1_14 最初の陸(2001年10月18日)

 最初の陸とは、海でない部分だけを意味するのではありません。つまり水のないところを陸と考えますが、陸の特徴はそれだけではありません。海と陸と一対のものですが、地質学的には、海と陸をつくっているものが違うのです。陸は陸の石で、海は海の石でできています。そして、陸の石も海なくしてはできないのです。海と陸とは切っても切れない関係です。最初の陸の話しです。
 陸は、色々な岩石からできています。でも、起源による分類でいいますと、火成岩が圧倒的に多い岩石になります。なかでも、花崗岩(かこうがん)とその変成岩である片麻岩(へんまがん)が一番多い岩石です。大陸は、花崗岩からできているのです。
 花崗岩は、マグマが固まってできます。大量の花崗岩のマグマがどうしてできるかというと、説はさまざまですが、どの説でも水が必要となります。溶ける物質は、堆積物や大陸深部物質など、さまざまの考えがあります。水が、そのような地球深部の物質に加わることによって、花崗岩のマグマが大量にできます。水の供給源は海です。そして供給のメカニズムとして、プレートテクトニクスが考えられます。
 プレートテクトニクスとは、海嶺で形成されたプレートと呼ばれるものが、海底で冷えて、海溝で沈み込む、という一連の運動による地球の仕組みです。沈み込むプレートと共に、水を含んだ堆積物や岩石も沈み込み、潜るにつれて、圧力が上がります。やがて、水が絞りだされて、水は上昇し、上にある物質を溶かすのです。

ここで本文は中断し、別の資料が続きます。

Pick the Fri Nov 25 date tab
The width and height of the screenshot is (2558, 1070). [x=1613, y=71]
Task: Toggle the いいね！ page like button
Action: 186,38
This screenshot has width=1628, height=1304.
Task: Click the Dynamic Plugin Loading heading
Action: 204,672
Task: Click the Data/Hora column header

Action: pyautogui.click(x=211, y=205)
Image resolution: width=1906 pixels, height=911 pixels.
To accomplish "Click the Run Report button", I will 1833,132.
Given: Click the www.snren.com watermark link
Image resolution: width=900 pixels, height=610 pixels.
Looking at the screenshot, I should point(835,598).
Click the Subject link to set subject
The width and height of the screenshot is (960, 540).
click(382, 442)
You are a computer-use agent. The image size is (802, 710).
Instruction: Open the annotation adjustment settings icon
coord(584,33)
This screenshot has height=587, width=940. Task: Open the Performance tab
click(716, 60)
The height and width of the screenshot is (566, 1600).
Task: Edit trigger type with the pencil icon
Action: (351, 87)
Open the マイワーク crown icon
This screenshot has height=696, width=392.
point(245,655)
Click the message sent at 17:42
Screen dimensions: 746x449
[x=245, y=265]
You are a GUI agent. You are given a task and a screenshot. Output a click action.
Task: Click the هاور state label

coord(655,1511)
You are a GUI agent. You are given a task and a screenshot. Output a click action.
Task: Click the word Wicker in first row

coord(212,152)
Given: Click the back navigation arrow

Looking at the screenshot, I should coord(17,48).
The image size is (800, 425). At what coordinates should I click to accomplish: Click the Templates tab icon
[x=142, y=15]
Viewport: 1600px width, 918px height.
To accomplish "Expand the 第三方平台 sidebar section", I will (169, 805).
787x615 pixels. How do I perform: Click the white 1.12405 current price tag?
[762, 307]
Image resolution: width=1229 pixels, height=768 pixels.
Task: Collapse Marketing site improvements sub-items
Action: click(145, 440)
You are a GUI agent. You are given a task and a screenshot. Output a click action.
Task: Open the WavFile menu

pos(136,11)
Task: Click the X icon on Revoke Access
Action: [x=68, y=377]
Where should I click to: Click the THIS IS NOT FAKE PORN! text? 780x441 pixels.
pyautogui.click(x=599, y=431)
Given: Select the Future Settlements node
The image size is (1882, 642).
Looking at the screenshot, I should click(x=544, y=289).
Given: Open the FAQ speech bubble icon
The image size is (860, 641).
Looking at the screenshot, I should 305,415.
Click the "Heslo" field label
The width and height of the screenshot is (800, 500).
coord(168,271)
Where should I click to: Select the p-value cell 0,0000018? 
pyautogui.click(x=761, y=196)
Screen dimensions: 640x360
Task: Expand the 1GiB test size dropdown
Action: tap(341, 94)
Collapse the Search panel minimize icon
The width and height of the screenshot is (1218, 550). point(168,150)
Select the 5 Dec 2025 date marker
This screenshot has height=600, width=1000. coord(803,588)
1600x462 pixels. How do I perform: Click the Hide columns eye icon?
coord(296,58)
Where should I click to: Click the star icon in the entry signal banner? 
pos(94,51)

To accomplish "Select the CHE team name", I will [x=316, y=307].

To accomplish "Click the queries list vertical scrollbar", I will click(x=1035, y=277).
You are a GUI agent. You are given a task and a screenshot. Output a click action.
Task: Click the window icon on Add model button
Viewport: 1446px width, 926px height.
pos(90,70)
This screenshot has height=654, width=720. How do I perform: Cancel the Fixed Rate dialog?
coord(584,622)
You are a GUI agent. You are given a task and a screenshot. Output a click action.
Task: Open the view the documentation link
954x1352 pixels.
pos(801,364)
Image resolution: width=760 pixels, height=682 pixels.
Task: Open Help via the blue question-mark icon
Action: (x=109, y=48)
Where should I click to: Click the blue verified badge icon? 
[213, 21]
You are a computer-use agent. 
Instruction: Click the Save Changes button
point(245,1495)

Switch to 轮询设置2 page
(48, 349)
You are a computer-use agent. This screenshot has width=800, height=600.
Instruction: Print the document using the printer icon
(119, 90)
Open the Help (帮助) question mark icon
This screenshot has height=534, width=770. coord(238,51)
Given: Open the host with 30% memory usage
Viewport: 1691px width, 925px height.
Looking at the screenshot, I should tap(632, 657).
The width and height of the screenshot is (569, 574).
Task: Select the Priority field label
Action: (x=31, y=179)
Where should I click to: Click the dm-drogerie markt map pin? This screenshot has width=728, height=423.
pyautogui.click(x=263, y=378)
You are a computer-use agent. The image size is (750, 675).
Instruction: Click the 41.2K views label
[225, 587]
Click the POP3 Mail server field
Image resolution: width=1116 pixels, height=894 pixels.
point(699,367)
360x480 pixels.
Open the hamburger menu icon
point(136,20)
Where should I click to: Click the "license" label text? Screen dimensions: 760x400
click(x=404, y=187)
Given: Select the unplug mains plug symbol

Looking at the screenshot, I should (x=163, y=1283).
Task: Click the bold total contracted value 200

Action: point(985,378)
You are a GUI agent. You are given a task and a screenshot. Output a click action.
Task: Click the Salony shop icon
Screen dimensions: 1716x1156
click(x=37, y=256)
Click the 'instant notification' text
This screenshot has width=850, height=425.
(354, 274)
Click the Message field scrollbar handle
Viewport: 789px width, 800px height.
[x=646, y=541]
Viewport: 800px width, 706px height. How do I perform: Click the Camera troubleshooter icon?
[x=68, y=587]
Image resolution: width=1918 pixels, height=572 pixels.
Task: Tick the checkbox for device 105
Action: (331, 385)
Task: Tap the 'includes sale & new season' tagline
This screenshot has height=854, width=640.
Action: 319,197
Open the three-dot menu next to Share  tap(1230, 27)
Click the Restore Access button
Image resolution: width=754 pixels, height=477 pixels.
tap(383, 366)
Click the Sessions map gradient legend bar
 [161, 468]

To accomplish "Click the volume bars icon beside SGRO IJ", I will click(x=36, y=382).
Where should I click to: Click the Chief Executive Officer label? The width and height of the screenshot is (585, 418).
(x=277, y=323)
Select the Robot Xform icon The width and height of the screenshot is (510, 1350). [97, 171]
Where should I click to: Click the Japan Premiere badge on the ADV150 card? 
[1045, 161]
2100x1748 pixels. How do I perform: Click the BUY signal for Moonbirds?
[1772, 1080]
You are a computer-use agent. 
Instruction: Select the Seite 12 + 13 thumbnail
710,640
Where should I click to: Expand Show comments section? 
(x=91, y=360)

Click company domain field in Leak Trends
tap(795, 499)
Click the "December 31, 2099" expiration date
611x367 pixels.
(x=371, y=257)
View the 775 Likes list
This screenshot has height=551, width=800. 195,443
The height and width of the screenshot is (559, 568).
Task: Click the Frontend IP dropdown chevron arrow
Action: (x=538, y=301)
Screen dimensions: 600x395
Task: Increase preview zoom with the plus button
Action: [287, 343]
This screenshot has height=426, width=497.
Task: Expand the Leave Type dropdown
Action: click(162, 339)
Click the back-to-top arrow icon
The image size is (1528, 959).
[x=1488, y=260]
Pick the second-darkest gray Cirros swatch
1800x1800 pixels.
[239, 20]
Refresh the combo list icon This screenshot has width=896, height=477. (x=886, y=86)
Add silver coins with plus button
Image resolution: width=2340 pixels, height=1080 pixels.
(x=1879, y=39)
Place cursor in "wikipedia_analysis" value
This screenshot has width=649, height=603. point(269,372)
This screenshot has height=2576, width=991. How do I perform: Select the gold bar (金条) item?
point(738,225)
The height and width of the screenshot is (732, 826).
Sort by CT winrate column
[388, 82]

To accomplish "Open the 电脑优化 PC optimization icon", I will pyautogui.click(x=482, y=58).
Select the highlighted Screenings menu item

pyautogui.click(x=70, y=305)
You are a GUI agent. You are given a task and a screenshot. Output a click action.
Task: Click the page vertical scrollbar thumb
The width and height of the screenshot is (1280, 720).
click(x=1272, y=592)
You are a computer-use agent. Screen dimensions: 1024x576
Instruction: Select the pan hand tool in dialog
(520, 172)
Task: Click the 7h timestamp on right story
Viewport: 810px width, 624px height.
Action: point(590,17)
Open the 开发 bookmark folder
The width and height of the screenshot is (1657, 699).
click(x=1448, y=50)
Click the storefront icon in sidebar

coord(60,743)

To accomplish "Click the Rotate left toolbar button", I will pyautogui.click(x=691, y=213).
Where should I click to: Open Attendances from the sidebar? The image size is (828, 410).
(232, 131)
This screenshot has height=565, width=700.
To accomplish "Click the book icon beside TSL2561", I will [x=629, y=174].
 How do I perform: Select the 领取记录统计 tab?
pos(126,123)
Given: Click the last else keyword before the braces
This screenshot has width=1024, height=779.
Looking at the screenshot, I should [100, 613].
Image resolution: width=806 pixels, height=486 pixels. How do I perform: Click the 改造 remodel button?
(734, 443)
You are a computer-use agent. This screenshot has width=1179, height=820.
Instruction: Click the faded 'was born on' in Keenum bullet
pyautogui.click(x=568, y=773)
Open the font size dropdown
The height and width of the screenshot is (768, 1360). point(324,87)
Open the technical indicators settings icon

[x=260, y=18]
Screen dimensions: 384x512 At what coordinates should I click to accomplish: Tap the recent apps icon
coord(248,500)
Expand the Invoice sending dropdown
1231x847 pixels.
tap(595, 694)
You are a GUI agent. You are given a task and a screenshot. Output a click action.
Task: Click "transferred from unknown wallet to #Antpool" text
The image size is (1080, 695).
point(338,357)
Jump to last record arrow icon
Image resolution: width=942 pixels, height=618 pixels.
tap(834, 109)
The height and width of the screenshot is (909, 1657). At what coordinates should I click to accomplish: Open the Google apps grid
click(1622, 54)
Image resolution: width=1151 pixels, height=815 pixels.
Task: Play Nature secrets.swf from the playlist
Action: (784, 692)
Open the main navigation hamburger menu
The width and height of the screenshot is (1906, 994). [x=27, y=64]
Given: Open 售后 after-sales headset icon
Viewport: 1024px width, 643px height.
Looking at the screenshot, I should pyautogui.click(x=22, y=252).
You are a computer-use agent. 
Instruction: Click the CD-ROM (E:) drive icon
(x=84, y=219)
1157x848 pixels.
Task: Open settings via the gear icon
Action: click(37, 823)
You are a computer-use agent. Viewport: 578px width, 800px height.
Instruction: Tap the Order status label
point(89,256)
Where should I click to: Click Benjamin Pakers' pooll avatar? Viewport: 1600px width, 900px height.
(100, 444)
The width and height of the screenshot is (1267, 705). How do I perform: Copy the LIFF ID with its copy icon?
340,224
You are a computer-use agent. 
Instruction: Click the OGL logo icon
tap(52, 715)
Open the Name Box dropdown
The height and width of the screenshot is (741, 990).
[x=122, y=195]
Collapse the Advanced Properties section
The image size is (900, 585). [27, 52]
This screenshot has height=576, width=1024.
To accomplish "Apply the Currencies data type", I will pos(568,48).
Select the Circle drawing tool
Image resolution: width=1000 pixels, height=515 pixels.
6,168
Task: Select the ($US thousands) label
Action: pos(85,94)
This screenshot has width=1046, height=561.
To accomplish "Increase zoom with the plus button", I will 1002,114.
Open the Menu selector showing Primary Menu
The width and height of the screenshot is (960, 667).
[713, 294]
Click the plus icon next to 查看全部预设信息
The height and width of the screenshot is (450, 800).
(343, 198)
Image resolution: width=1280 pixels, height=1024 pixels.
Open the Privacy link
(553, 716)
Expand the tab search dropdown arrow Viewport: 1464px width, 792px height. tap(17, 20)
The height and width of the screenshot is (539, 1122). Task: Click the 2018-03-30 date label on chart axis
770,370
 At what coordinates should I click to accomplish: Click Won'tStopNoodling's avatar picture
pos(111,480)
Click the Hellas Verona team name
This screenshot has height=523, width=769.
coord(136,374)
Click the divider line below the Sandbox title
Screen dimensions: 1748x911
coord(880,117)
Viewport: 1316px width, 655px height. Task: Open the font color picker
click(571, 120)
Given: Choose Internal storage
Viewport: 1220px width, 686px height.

 高温高圧の条件に置かれた物質に、水が加わると、溶けはじめることがあります。ですから、今まで固体であったところに、水が加わるとマグマができることがあるのです。その時に特徴的にできるマグマが、花崗岩質のマグマなのです。だから、花崗岩と水とは密接な関係があるのです。
 大陸には古い時代の花崗岩たくさんあります。そして、各時代に花崗岩があります。ということは、間接的ではありますが、花崗岩の存在自体が、海の存在の証拠となります。
 ことろで、最古の花崗岩はどれくらいまで遡るのでしょうか。一番古い花崗岩は、約40億年前のものです。カナダの北西準州のアカスタ地域で見つかったものです。水の存在の可能性(42.8億年前)よりは、古くなりませんが、最古の堆積岩(38億年前)よりは、古いものとなります。
 10年以上前になりますが、そのアカスタ地域を調査したことがあります。すると、不思議なことに、「当時、最古の花崗岩(39.8億年前)」より古い岩石を見つけました。それは、地質学的証拠から明らかになったものです。その証拠とは、最古の花崗岩がマグマとして入り込んだという現象(貫入(かんにゅう)という)が、見つかったのです。
 最古の花崗岩が貫入している岩石は、斑れい岩が変成されてできた角閃岩と呼ばれる岩石です。つまり、最古の花崗岩がマグマとして貫入するとき、斑れい岩はすでに固体として存在したことを示しています。でも、その角閃岩の年代を決定することができないため、最古の座を奪えなかったのです。そうこしているうちに、同じ地域の同じような岩石で、より古いものが発見されたのです。でも、もしかするとその角閃岩は本当は、まだ最古の座をもっているかもしれません。それは、その角閃岩のみが知っているのです。